Dog Virus Attacks Yellowstone Wolves
In a sad sideline to the success of wolf reintroductions in Yellowstone National Park, only 22 of the 69 wolf pups born last year lived to the end of 2005. It’s the biggest drop in pup numbers since wolves were reintroduced there 11 years ago. Experts monitoring the packs believe parvovirus—a disease spread by domestic dogs—is to blame.
Highly contagious, the virus was first discovered in Minnesota wolves in 1973. Causing severe diarrhea, dehydration and death, it can kill adults, but tends to mostly affect pups, says Doug Smith, the park’s wolf project leader. “Clearly, it’s devastated the pups,” he says. “In the northern ranges, only eight of the 49 pups born survived.”
But given that parvo doesn’t usually occur in successive years, park officials say they expect wolf numbers to bounce back. “Any time you get that sort of mortality, you stand up and take notice,” says Smith. “We are concerned but not alarmed.”
The last outbreak hit Yellowstone’s wolves in 1999. Biologists think flareups occur during dry, hot weather, which allows the virus to spread more readily.
A vaccine exists—and is often used to prevent the disease in domestic dogs—but it requires multiple vaccinations shortly after weaning to build up immunity. “We’d have to hit them two or three or four times, and we’d be raiding dens,” says Smith. “The wolves just wouldn’t deal with that.”
Despite the drastic loss of wolves in Yellowstone, officials don’t plan to change the way they manage wolves in the region. “Overall numbers in the tri-state area—Idaho, Montana and Wyoming—are up,” says Smith.
Right Whale, Wrong Temperature
Southern right whales live halfway around the globe from polar bears and pikas (see story above), but that hasn’t protected them from the effects of a warming planet.
An international team of scientists recently found that these whales have fewer calves in years when the powerful weather phenomenon known as El Nino heats up their feeding grounds in the Southern Ocean off Antarctica.

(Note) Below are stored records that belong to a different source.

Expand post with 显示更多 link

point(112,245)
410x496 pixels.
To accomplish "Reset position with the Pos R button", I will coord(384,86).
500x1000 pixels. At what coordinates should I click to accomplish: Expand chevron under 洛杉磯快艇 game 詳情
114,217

“The warmer water causes a reduction in the abundance of krill, which are shrimp-like crustaceans eaten by large whales and other predators,” says Vicky Rowntree, a University of Utah biology professor and member of the study team. This reduced availability of krill during the summer feeding season is likely causing some pregnant mothers to abort and calves to die, says Rowntree.

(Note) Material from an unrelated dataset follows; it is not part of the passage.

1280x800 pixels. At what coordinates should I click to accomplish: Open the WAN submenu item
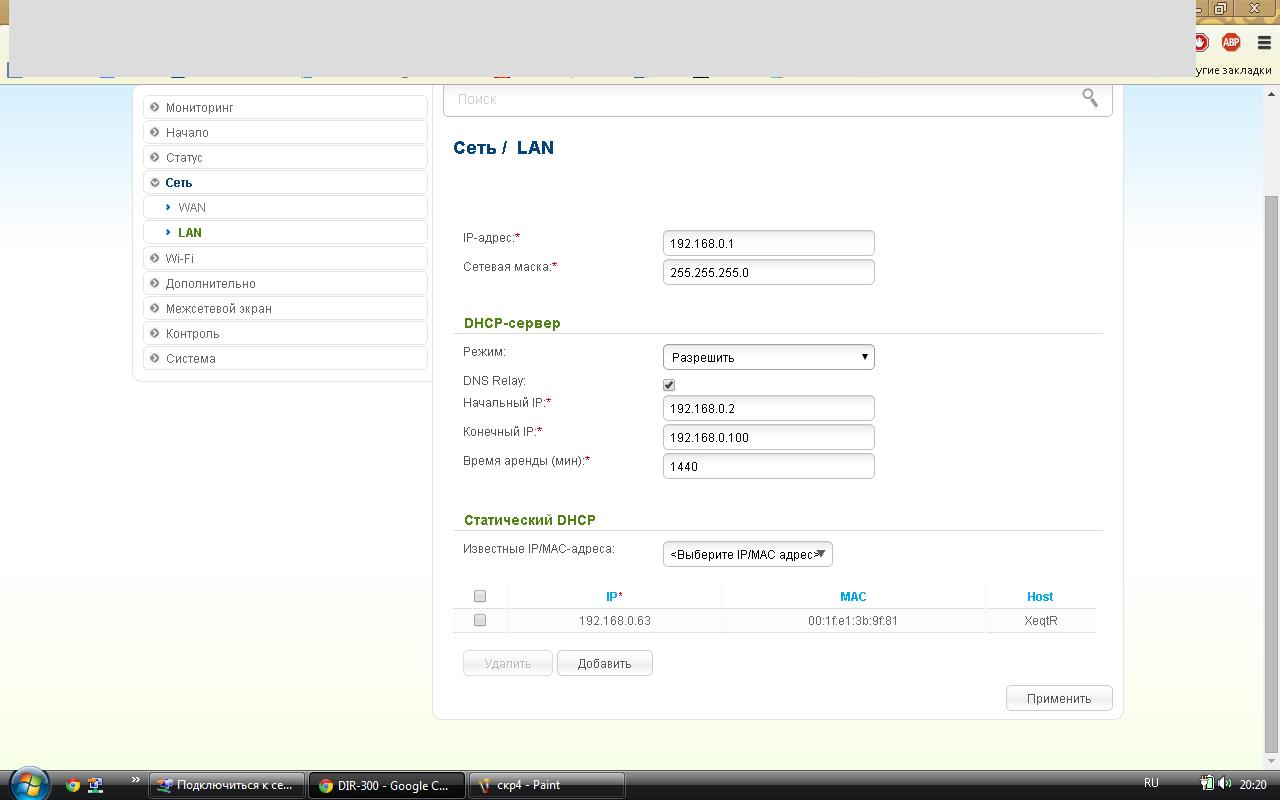pos(192,207)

Right whales are rotund, dark-colored ocean dwellers that may stretch 50 feet or more in length. An adult female generally gives birth every three years, but if she loses her calf before or shortly after birth, she needs two years to recover, expanding the interval between calves to five years.
Rowntree and her colleagues drew on 30 years of photographic data to monitor individual females in a group of more than 1,800 right whales that breed in waters off Argentina. The researchers compared data on the number of whale births to information on sea-surface temperatures in the Southern Ocean. When temperatures increased on the feeding grounds, calving rates decreased on the breeding grounds.
Right whales have been protected internationally since 1935 and are still recovering from the devastation wrought by centuries of whaling. However, consistently rising ocean temperatures during the past 50 years leave scientists to wonder: What will happen when the krill is gone?